#### [Task to complete]
Your response must be made up of each line in the data below that contains the string "screenshot".

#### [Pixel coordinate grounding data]
-- Opening Marker --
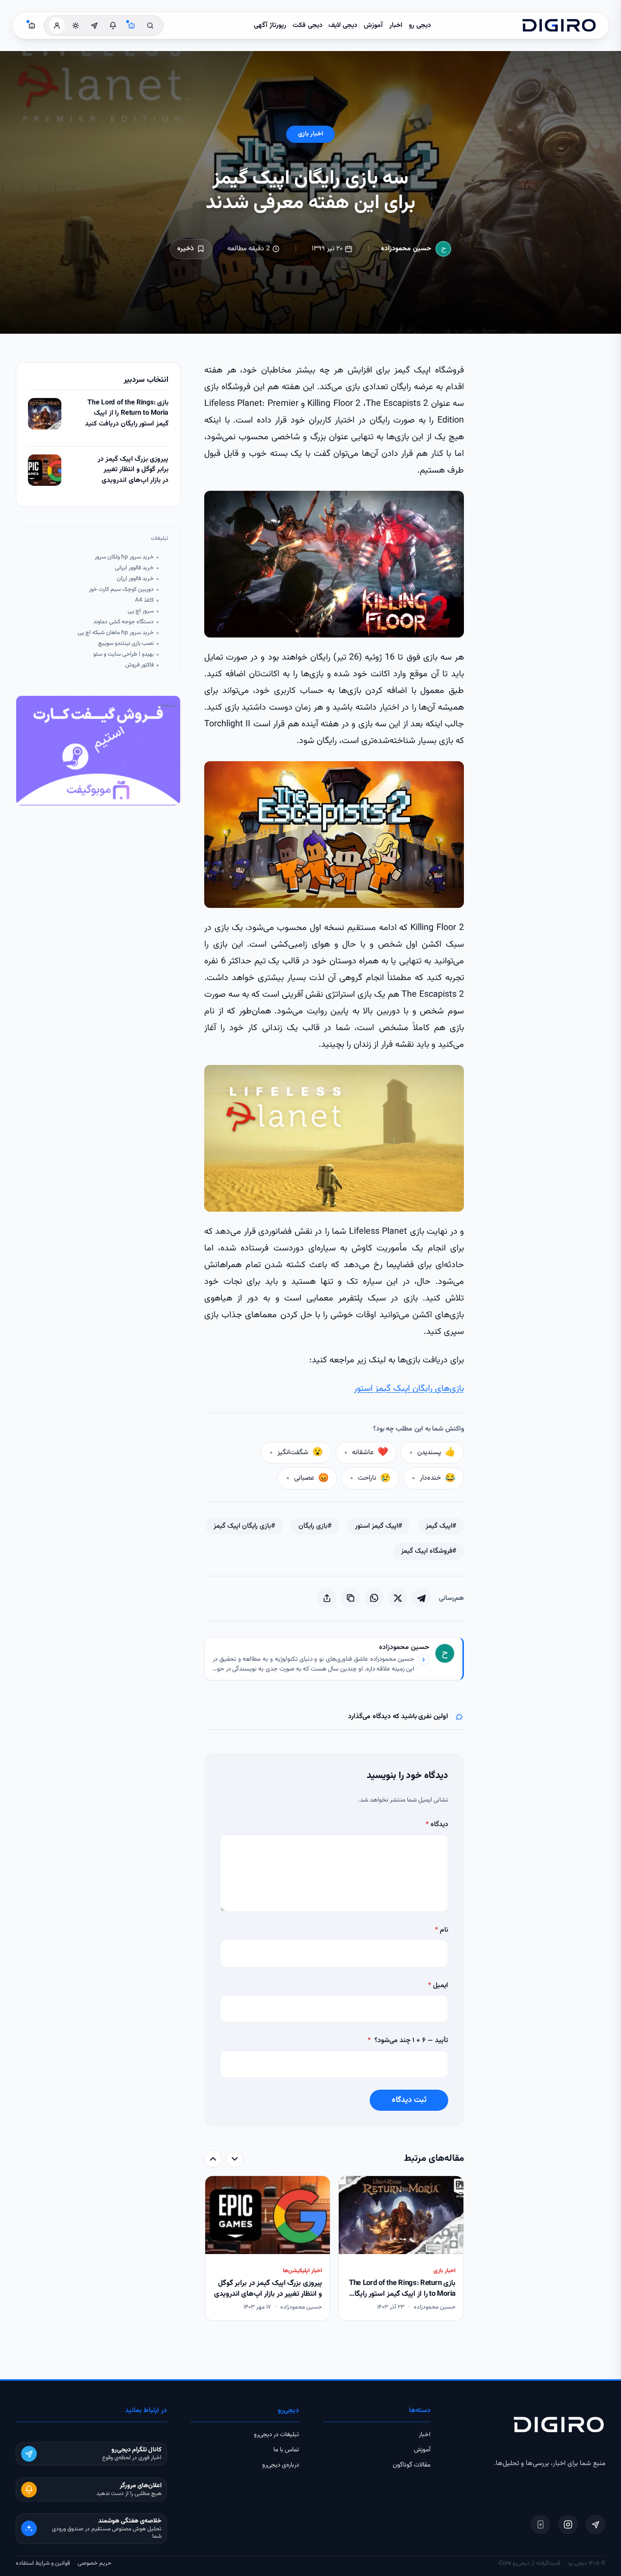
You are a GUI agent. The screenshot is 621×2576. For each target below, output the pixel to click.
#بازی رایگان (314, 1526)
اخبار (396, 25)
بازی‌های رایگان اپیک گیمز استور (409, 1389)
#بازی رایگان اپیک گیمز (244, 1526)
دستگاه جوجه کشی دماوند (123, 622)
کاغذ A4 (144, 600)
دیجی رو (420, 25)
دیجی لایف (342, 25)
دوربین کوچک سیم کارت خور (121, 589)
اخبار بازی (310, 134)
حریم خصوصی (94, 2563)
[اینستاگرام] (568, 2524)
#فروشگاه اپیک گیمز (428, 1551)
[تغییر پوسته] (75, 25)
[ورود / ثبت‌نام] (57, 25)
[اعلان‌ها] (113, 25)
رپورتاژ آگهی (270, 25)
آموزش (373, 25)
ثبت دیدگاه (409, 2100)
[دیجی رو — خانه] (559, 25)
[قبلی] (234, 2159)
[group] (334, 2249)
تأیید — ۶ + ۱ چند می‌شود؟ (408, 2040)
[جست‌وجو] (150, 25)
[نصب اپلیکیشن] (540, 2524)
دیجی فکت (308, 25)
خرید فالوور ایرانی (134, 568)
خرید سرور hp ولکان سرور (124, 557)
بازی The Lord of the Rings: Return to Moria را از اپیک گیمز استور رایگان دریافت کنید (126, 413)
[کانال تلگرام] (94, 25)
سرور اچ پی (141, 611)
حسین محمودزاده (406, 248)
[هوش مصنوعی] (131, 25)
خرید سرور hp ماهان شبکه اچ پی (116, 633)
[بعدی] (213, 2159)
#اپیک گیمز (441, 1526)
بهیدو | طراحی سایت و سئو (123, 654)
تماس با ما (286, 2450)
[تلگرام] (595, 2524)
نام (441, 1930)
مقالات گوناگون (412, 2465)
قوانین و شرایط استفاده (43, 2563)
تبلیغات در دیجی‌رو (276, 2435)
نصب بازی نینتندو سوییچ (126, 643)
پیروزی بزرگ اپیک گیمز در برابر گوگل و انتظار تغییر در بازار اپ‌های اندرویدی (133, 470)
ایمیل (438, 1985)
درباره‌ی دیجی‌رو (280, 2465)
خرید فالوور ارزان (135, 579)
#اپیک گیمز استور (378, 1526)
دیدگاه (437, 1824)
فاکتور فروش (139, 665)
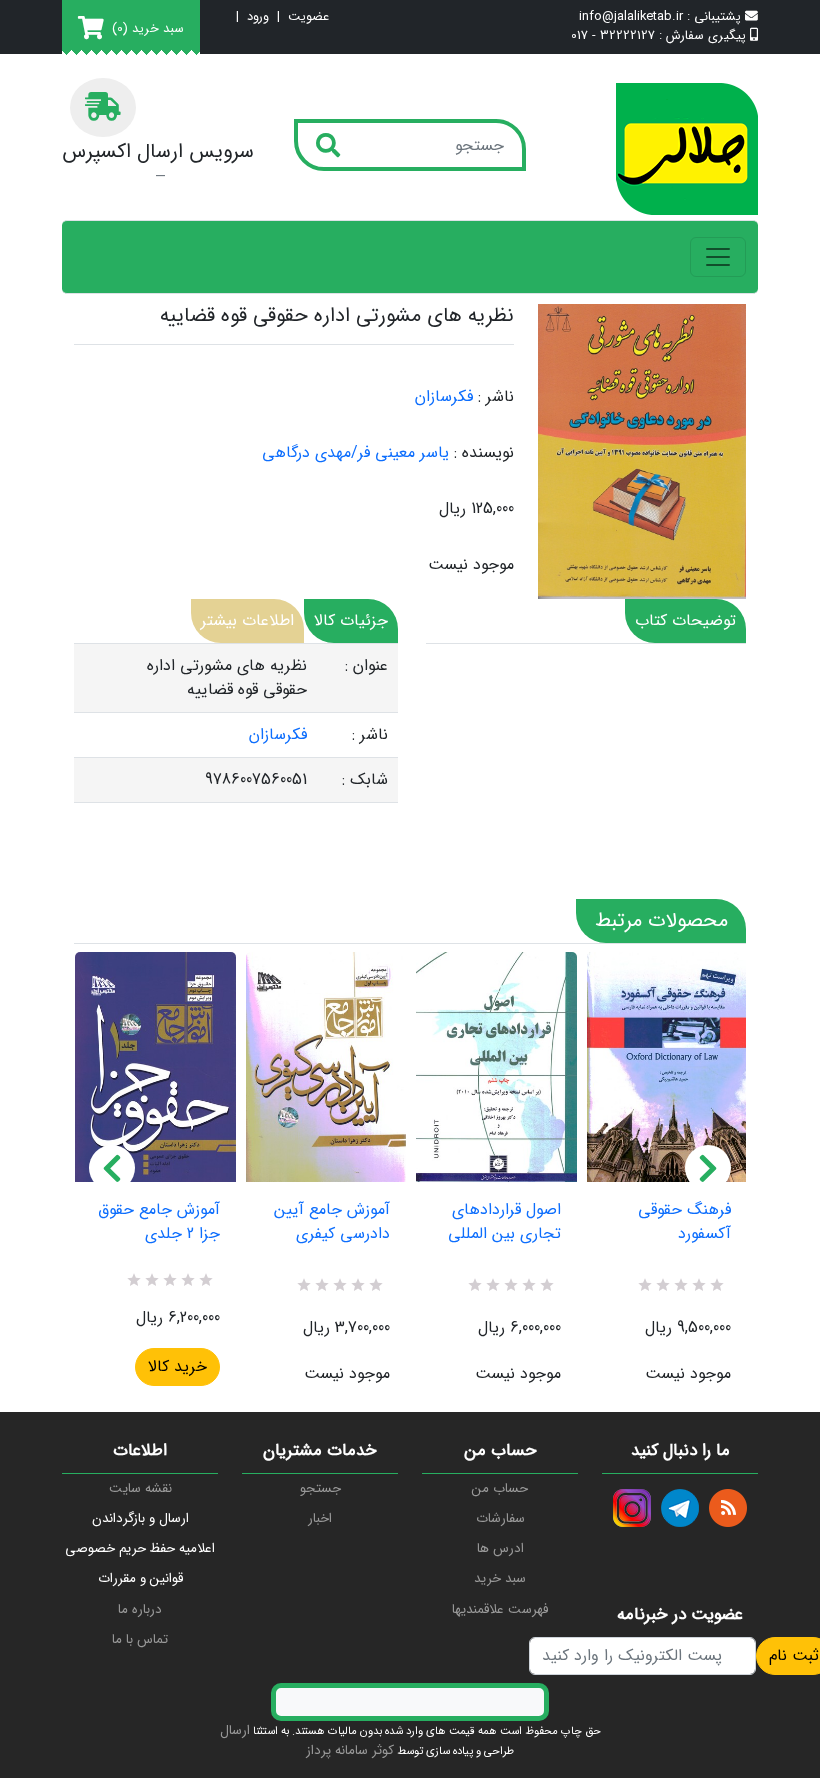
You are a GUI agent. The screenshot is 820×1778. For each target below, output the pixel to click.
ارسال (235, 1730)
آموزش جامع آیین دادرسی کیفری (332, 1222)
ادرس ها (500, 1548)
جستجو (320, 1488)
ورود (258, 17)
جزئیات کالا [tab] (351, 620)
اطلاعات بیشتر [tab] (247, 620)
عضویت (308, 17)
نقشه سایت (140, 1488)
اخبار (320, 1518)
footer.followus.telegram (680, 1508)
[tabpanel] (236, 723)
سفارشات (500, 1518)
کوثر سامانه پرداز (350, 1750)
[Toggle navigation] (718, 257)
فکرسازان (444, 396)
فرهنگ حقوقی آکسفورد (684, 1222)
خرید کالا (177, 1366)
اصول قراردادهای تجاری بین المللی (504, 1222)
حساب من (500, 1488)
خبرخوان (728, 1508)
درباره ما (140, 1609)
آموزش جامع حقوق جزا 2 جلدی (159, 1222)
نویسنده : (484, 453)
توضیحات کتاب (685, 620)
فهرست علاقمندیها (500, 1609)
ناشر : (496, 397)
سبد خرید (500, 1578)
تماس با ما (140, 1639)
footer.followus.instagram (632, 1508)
-- Closing Marker --
#### [Exercise solution]
You are a GUI agent. The screenshot is 621×2576. For each target below, output the pixel to click.
You are a GUI agent. The screenshot is 820×1778. For each target below, output the pixel to click.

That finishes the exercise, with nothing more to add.